Thanks, so that has changed to two systems (Android runs Linux); but
that is no where near portable.  It doesn't run on GNU/Hurd,
OpenSolaris, any of the numerous BSDs, etc.  It doesn't run on MIPS,
Sparc, SH, or MC68k.  The claim stands firm, valgrind is not portable.

Also another thing that I think would be better in another document.

   > Passing -Wundef/-Wconversion is simple enough using CFLAGS, the
   > point is to not make code ugly for the sake of some tool.

   Again, the balance is wrong. Maintainers should be encouraged to
   use GCC's warnings, gnulib's syntax checks &c. Just occasionally
   this will require some code uglification, but it's well worth it
   (as witness the major GNU components that use all these tools, and,
   in the case of the gnulib syntax checks, invented the tools!).

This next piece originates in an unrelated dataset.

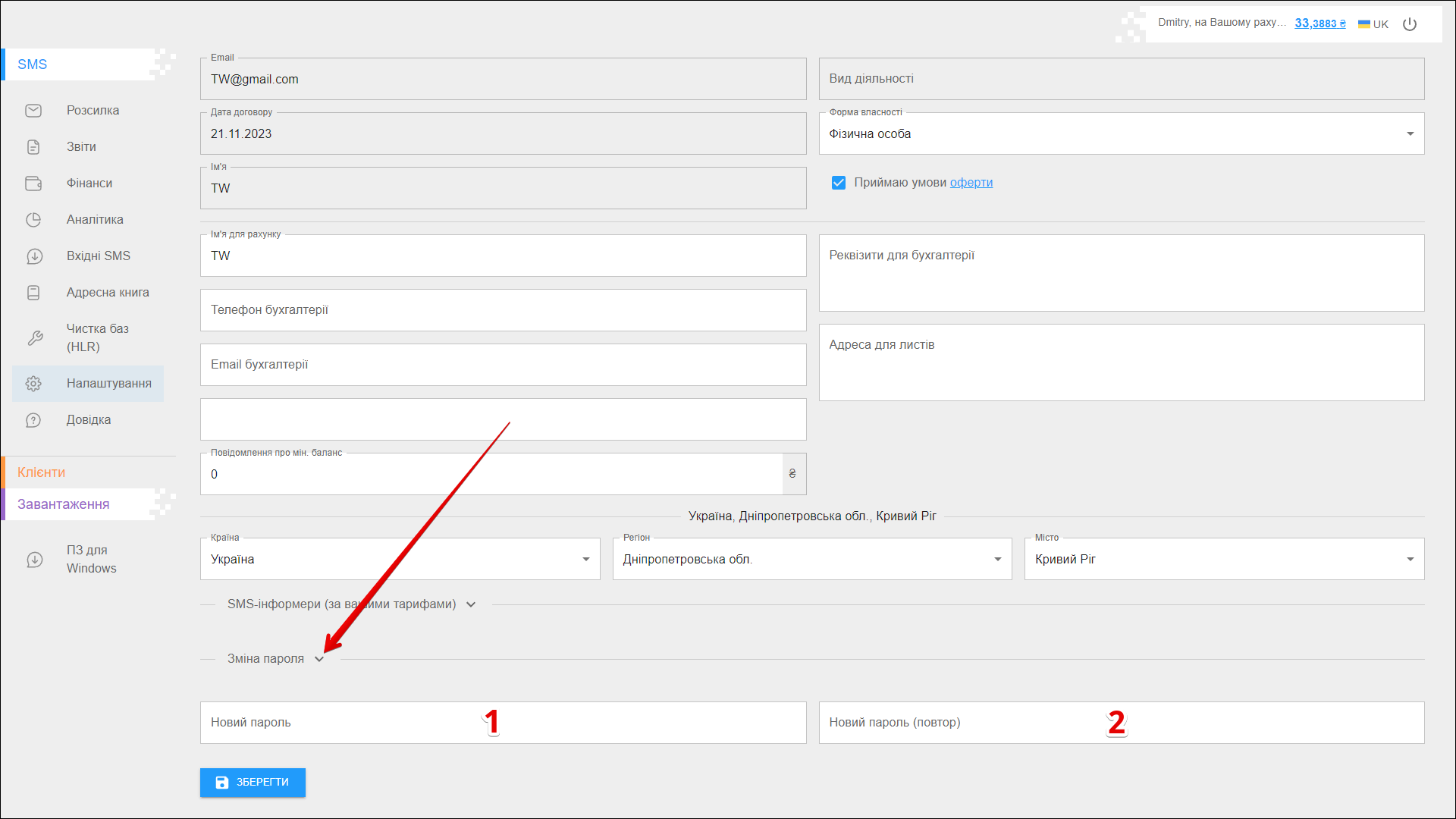
Task: Click the document icon beside Звіти
Action: click(33, 147)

I think this is better suited for a different document, e.g. the
quality document mentioned by Karl.

   >   5. Insistence on calling NULL "zero". This is of course correct,
   >      but it's outdated, and may confuse newer programmers who are
   >      used to seeing "NULL" everywhere. Most recent GNU code uses
   >      "NULL" when it means a null pointer.
   > I don't see any such refernces in GCS.  Could you point me where it
   > is?

   Just search for "zero". The first, second and fifth occurrences
   would better be "NULL"; the sixth and seventh would be better as
   "false" (as in stdbool.h); the eighth would be better removed
   (there's really no need to make the point about NULL–zero
   equivalence in the GCS); the third, fourth and ninth to eleventh
   are all fine.

I don't see where the GCS insists on calling NULL for zero.  Please
point out the exact line where it does so.

stdbool.h is not available on many platforms, specifically C89

Please try to stick to one single issue at a time.

   > one might not be able to use gnulib in all situations,

   How could it be not possible to use gnulib in a GNU project? At
   least, commonly enough to warrant separate documentation in the

gnulib is quite big, and might not be worth the extra payload for a
small program of which we have many.  This is another good example
where automake/autoconf might just be a tad bit overkill and why
having the information about portable make is important.

   > This code is definitly OK. 
   >   C99 is not widley used amongst other systems, even on GNU
   >   systems.

   Plenty of GNU code is not yet written in C99, granted (though you
   might be surprised to see how many projects do use C99). But
   there's no reason specifically to document C89 techniques today,
   just as the GCS currently mentions K&R C, but does not go into
   detail about how to write it.

And as I said, multiple times now, I think this is a good idea.
Please raise it.  It won't get done by it self, nor by repeating it.